From:David J. Peterson <dedalvs@...>
Date:Sunday, February 20, 2005, 21:55
Gary wrote in response to Steg:

<<
Thanks.  I'd forgotten about Rikchik. I recall seeing
it a long time ago.  I'll definitely have to make
mention of it in my web page.
 >>

Incidentally, comparing Rikchik to other signed
transcription systems, it really is more like SignWriting.
(Which is neat, by the way, though impractical.)

Gary also wrote:

<<
I agree wholeheartedly with all of that.  This is not
meant to be a counterargument, and I certainly didn't
mean "vs" in a confrontational way, but in a
comparative way. :-)
 >>

Ah, okay.  Sorry if I was a bit touchy.  It's just that
lately (and this isn't on CONLANG, but elsewhere)
people have been mischaracterizing my ideas, and
it's been bugging me.  Thus, I was looking for
criticism where I shouldn't have been.  I'm sorry.

Gary:

<<
SLIPA would be very userful as the IPA for my signed
conlang, and I would like to link to your page and use
your notation to spell out the possible ways in which
a particular consign gesture might be realized.
 >>

By all means, go ahead.  I haven't "released" the page
yet, so to speak, because I want to have the pages for
my CSL ready (in fact, if you go to that page, you'll
see a link to KNSL--that's it).  Additionally, I'm also
developing another unrelated page that I'd like to be
complete, so that I can go through and just do one
site-wide update, and not three.

Gary:

<<
I don't doubt that an IPA is useful, in fact I'm sure
it's vital, but I'm just abysmally ignorant in that
branch of linguistics.
 >>

Ah, okay.  The basic point, though, that an individual
speaker says the same thing differently from other
speakers is valid, and it applies to sign, too.

Dataset extract

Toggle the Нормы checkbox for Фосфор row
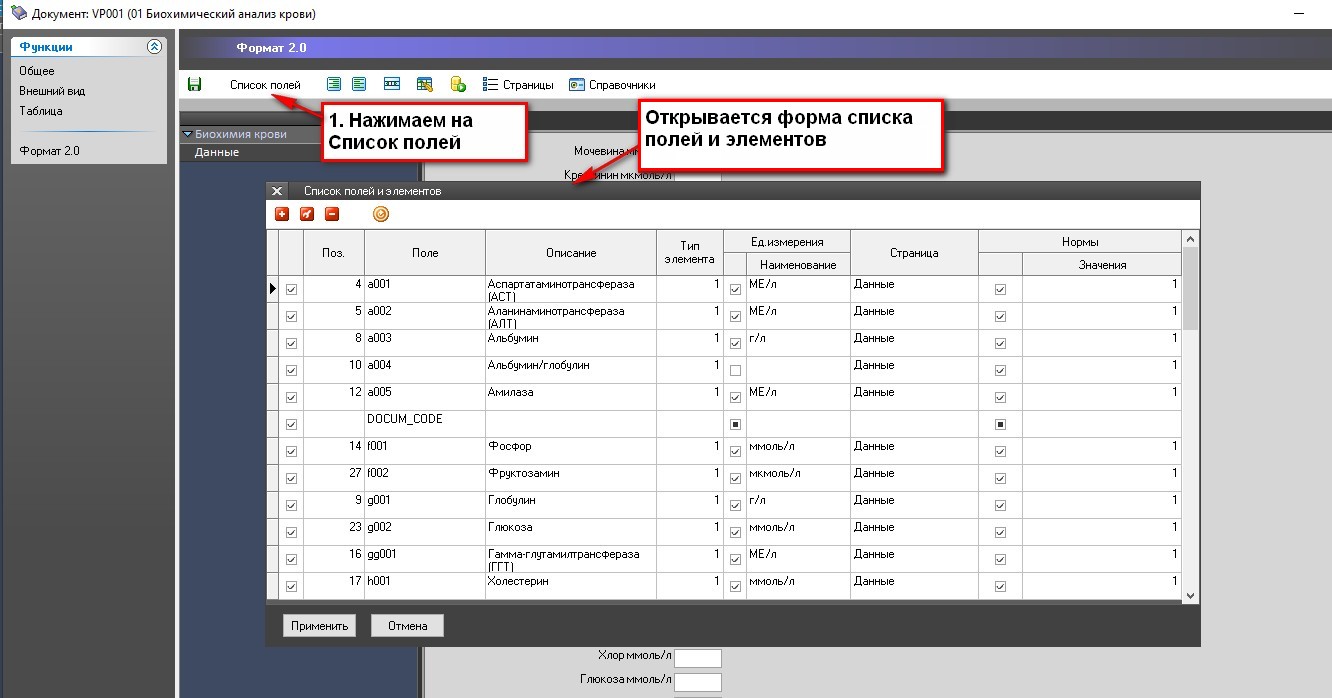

Objectives
(1) In the email about SLIPA and signed conlangs, which transcription system does Rikchik most resemble?
(2) Revise the email about SLIPA and signed conlangs from the words containing "(Which is neat, by" through "CONLANG, but elsewhere)", with "touchy" changed to "defensive".
(3) Carry the email about SLIPA and signed conlangs forward from its last sentence.

Replies
(1) SignWriting

(2)
(Which is neat, by the way, though impractical.)

Gary also wrote:

<<
I agree wholeheartedly with all of that.  This is not
meant to be a counterargument, and I certainly didn't
mean "vs" in a confrontational way, but in a
comparative way. :-)
 >>

Ah, okay.  Sorry if I was a bit defensive.  It's just that
lately (and this isn't on CONLANG, but elsewhere)

(3)
For that reason, a phonetic alphabet is an abstraction,
and in abstraction, something is always lost.  So
your "ignorance" really simply brought to light an
issue that all linguists take for granted.  (Plus, if
you're on this list, you're not as ignorant as you
might think.  Your opinion is *always* valuable.)

Gary:

<<
What I did was to write the alphabet in Word at a very
large font size and then take a screen shot of that
and cut and paste bits and pieces of the Times New
Roman letters and stuck them together like Tinkertoys
to build new characters.  The next step, after the
whole collection of symbols is designed, is to turn
them into a font and map them to the standard
keyboard.
 >>

Oh, of course!  An unfortunate problem with the
way I create fonts, though (and I don't know if you
have the same issue with whatever program you
use), is that I can't just copy something from a
*different* program and paste it into my fonting
program, even if it is a letter.  Once you get to
fonting, I'd be eager to know how you do it, and
to see the font.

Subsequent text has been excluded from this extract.